Familial Hypertrophic Cardiomyopathy (FHC)-Related Cardiac Troponin C (cTnC) L29Q Mutation Alters the Contractility and the Functional Effects of the Phosphomimetric cTnI

Abstract

The FHC-related cTnC mutation, L29Q, is located at the dysfunctional binding site I of cTnC and interacts with the N-terminus of cardiac troponin I (cTnI) during muscle contraction. Recent studies suggest that the L29Q cTnC mutation affects Ca2+ activation and the transduction of PKA-dependent phosphorylation (S23/24) cTnI effect on cTnC, but the results are contradictory.
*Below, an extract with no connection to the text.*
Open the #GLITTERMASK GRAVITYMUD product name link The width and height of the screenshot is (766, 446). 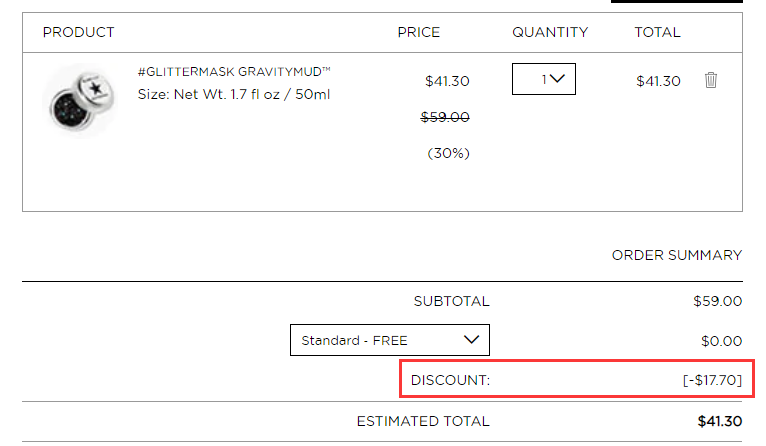click(234, 72)
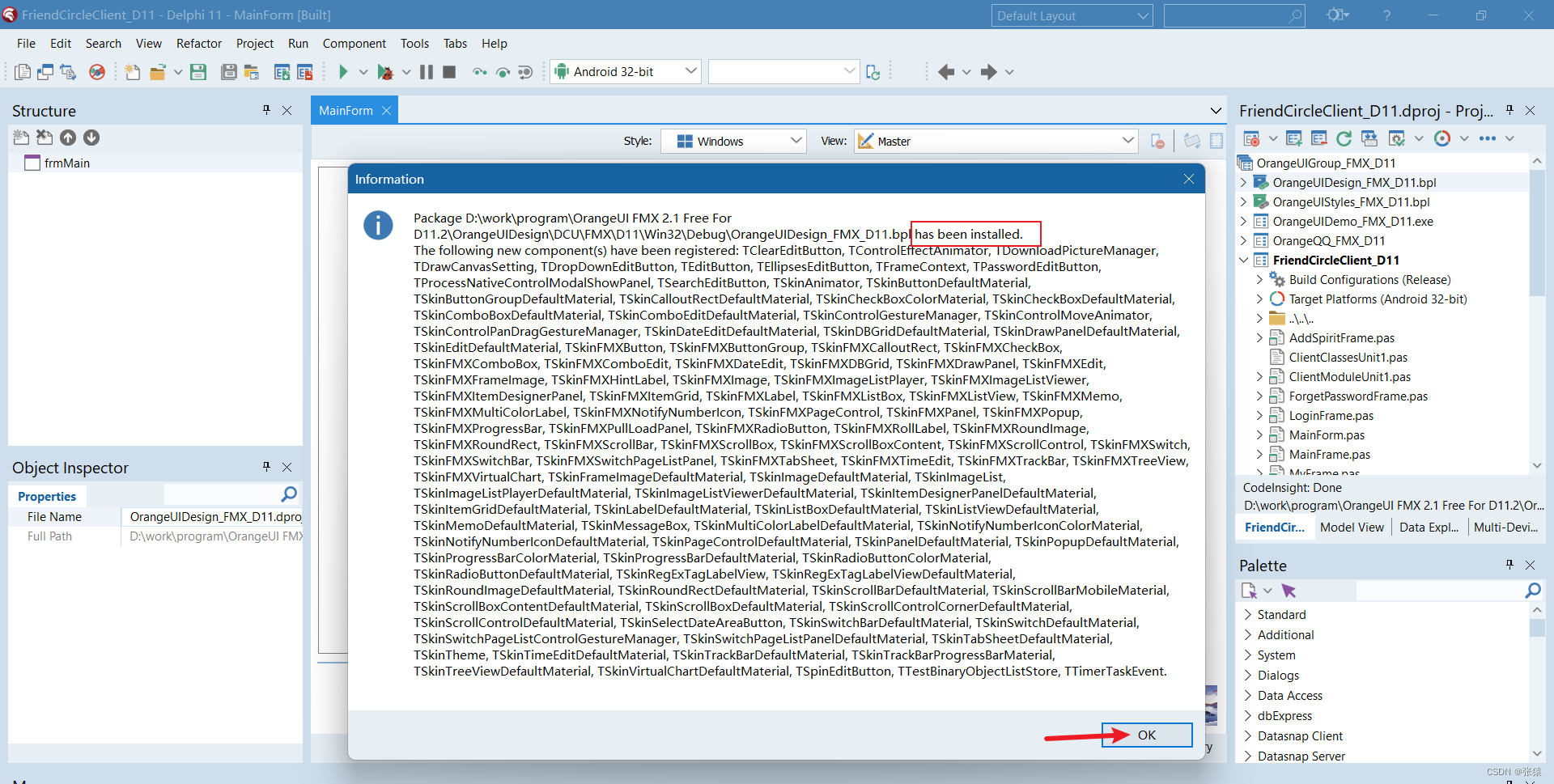Viewport: 1554px width, 784px height.
Task: Open the Component menu
Action: (x=354, y=43)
Therefore, to investigate whether the L29Q cTnC mutation abrogates the effects of PKA-dependent phosphorylation of cTnI of the Ca2+ sensitivity of cTnC, we examined the Ca2+ binding properties in multiple biochemical systems of increasing complexity. Mouse cTn was reconstituted with phosphomimetic cTnI (S23/24D), cTnT, and IAANS-labeled control TnC (T53C, C84S, C35S) ± the L29Q mutation. Steady-state Ca2+ binding and Ca2+ dissociation rates were measured in the isolated cTn as well as the reconstituted thin filaments. There was no significant difference between steady-state Ca binding for the control cTn (0.98±0.07μM) and L29Q cTn (0.99±0.08μM), nor a difference in the Ca2+ dissociation kinetics of reconstituted thin filaments, control (300±10/s) and L29Q (280±10/s). However, L29Q cTnC in skinned cardiac myocytes increased Ca sensitivity by 1.2 fold and reduced the decrease in Ca2+ sensitivity caused by phosphomimetic cTnI by ∼ 45%, as well as the enhanced length dependent Ca2+ sensitivity. These results suggest that the Ca2+ association rate, rather than the dissociation rate was affected by L29Q in the reconstituted thin filament. In conclusion, the cTnC L29Q mutation increased Ca2+ sensitivity of force generation and exacerbated the functional effects of TnI phosphorylation at S23/24 in skinned cardiac myocytes, but did not alter changes in the Ca2+ dissociation rate in the reconstituted thin filament caused by phosphomimetic cTnI.